仕事することは、この社会で生を欲望すること
まず仕事が良いことであるのは、その仕事が自分のためでもあり、人のためであり、社会のためであるからだ。自分が食べたい物のためだけにお金を得ているといっても、回り回って食べたい物を食べられるこの社会のために皆が働いているのでないという人のための仕事でもなければ、今の社会は存在せず食べたい物も食べられなくなる。自分一人が居なくとも社会は存在するわけだが、そういう小さな存在が集まって今の社会は構成されている。時に、引きこもっている人に欲がないように思うのは、食べたい物(欲)がなければ、この社会を肯定しなくてよくて、それは社会や人のために仕事しなくていいように考えもするからだ。欲望すれば社会に出なくてはならないので、引きこもっていれば親が提供するものだけを欲するしかない。親は子に提供したものを、社会から得たものだからあなたもそれが欲しければ仕事をしなければならないと社会的教訓的なものとするが、子供にとってそれ以上欲さなければ親から提供されたものはそれ以上の意味は持たない。
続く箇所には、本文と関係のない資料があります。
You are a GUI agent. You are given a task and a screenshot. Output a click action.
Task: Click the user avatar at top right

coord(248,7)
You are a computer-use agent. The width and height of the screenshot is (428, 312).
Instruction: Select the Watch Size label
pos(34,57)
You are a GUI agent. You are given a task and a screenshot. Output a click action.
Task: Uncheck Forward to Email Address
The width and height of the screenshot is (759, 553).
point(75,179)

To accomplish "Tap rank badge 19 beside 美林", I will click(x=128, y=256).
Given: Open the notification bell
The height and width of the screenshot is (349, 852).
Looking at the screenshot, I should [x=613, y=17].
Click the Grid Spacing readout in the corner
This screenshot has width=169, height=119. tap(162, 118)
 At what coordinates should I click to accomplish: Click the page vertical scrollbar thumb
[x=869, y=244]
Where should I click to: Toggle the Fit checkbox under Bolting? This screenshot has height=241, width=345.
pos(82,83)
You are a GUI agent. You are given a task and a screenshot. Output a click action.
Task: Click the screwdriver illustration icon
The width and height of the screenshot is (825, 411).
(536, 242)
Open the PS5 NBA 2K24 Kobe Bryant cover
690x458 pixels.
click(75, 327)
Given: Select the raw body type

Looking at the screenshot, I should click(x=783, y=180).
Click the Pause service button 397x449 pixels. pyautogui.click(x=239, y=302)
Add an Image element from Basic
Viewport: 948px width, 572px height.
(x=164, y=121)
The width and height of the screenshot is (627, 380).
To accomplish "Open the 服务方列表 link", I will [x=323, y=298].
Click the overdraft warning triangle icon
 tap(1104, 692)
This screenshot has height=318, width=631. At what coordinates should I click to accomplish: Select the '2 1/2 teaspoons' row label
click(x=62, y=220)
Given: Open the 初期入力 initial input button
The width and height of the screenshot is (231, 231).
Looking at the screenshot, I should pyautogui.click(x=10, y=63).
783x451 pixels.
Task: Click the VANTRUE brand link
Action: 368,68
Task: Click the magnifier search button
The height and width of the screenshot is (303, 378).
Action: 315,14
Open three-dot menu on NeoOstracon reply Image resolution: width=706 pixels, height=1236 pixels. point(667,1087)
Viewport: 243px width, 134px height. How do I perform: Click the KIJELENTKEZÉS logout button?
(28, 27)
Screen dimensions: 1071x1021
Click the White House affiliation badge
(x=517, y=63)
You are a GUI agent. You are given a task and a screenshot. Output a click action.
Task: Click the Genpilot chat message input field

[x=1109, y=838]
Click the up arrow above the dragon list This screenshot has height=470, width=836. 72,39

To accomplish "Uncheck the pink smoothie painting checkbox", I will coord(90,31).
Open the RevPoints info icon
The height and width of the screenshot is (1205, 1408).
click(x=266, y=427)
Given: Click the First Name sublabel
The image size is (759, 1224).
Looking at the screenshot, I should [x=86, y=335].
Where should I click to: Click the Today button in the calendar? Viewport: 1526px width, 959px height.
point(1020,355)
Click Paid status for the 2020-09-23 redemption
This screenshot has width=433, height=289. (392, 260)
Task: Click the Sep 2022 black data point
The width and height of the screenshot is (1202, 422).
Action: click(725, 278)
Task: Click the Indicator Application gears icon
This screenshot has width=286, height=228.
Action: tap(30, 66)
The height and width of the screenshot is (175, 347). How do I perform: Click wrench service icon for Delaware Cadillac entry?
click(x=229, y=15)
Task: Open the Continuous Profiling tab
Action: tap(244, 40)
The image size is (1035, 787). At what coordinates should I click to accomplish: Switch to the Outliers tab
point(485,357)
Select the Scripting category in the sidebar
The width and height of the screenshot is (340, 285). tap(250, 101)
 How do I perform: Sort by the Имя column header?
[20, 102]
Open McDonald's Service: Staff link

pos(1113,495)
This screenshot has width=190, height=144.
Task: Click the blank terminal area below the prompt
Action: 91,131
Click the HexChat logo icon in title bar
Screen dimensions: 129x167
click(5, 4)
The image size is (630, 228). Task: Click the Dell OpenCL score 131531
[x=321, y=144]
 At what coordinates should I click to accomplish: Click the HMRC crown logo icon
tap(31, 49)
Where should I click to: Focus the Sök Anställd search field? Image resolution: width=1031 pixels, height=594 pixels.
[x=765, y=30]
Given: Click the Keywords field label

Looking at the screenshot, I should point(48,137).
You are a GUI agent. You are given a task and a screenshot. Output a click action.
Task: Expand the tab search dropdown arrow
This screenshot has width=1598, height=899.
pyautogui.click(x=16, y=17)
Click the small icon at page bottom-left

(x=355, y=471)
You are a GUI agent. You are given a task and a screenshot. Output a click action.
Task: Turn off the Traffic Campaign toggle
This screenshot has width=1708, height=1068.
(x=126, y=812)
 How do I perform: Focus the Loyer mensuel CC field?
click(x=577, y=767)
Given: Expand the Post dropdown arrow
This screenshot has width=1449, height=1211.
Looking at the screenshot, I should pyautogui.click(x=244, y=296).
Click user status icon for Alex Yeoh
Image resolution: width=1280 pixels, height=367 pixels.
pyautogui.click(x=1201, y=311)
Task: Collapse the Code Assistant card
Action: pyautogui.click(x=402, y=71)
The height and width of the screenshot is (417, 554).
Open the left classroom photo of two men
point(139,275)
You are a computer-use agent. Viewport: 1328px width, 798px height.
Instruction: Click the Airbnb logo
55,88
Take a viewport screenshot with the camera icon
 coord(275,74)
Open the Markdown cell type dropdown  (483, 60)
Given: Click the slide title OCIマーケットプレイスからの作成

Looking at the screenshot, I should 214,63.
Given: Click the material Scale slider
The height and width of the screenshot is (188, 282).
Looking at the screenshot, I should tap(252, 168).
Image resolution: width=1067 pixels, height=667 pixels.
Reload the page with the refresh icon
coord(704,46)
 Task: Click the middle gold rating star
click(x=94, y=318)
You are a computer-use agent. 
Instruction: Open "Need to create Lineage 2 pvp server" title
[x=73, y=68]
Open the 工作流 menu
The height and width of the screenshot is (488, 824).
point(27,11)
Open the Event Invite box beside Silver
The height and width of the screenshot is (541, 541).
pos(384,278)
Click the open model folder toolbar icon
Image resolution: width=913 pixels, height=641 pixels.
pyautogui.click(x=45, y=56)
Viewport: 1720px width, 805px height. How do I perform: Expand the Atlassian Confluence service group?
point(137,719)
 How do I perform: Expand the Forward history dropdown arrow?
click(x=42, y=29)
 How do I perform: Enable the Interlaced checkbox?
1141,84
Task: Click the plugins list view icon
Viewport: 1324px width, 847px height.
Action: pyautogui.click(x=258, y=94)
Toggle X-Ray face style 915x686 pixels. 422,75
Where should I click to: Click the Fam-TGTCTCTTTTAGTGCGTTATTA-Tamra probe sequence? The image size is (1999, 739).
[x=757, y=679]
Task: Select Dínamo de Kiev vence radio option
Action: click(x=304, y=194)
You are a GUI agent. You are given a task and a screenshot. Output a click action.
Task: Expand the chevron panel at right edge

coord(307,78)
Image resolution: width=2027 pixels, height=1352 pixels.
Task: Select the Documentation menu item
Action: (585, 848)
差し出された食べ物に向かって口をひらく事は働いていること
仕事することは、この社会で生を欲望することであり、何らかの社会を肯定することに他ならない。だから、お金になる「仕事」でなくとも、「働くこと」はこの社会で生きることに等しく、全ての人が働かなければならないし、生きている全ての人は何らかの関係の中ですでに働いている。重度の障害を持っている人が、差し出された食べ物を迎えにいこうとわずかにでも口をその方へと向けるのであれば、それは働いていることである。食べ物がない時代ならともかく、今は仕事をしない人が多くてもそこいらに食べ物が溢れかえり、毎日何百万食も廃棄するような社会である。仕事は過剰にあり、過剰な仕事がさらなる仕事を生んでいる。昔に比べて職種が数百倍も増え、かつてはお金にならなかった働きが仕事になり、新たに便利な生活が今までの働きを軽減し、多く新たな専門職を生み出した。例えば女性ばかりが担わされている家事労働が減り、家電の開発製造や宅配業務、人材派遣サービスなどの仕事に一部変わった。新たな技術により、仕事が働きをなくしたり、仕事と働きは相反することがあるが、若者が就労するように望まれるのは、後者の新しくできた「仕事」の方である。
必要なのは、生きていくための「働き」
だが、全てがお金にはならない働きが、人の生きていく上において欠かせないものであり、働きを仕事が奪っているならば、私たちは「仕事」によって生きる活力や、欲望を奪われていると考えられる。ここに仕事をしている人も、仕事をさせられている人も元気のない社会ができたのだ。引きこもらされた人にとって必要なのは、生きていくための「働き」である。働きを奪う「仕事」や「お金」は拒否していいのだ。歩けない人にとって車いすは働きを得るものともなるが、歩ける人にとって車いすはそれを作るのでもなければ押すのでもなければ働きを奪うものとなる。全ての人にとって必要な仕事はなく、どんな仕事にもその限度がある。仕事は多くこなせばいいものではなく、その仕事によって余計な雇用や経済を生むことがあっても、それが人の働きを奪っているならば、それは誰かの生を奪うに等しいことなのだ。私たちは高度経済成長を生きてきた。まさにそれは仕事に生きたのであり、仕事に生や働きを奪われたのだ。引きこもりが増えたのはその結果である。それはぜいたくな話ではない。世の中は、それを別の仕方で立ち直らなくてはならないだろう。私たちはお金を稼ぐという理由だけで、仕事や働き、関係性や生きることを説明できなくなっている。この状況を「仕事」にかまけるのではなく、さらに超えていかなければ、私たちは生きられないし、生かされもしない。引きこもりはそのような社会的な存在だと考えている。
そのような社会的な存在の引きこもりに対してできることがあるとすれば、引きこもるという働きを仕事として対価を払いその働きを奪うか(引きこもり状態)、あるいは仕事を多く奪っている人を仕事できないよう禁じでもして、仕事を解体していく他ないのではないか?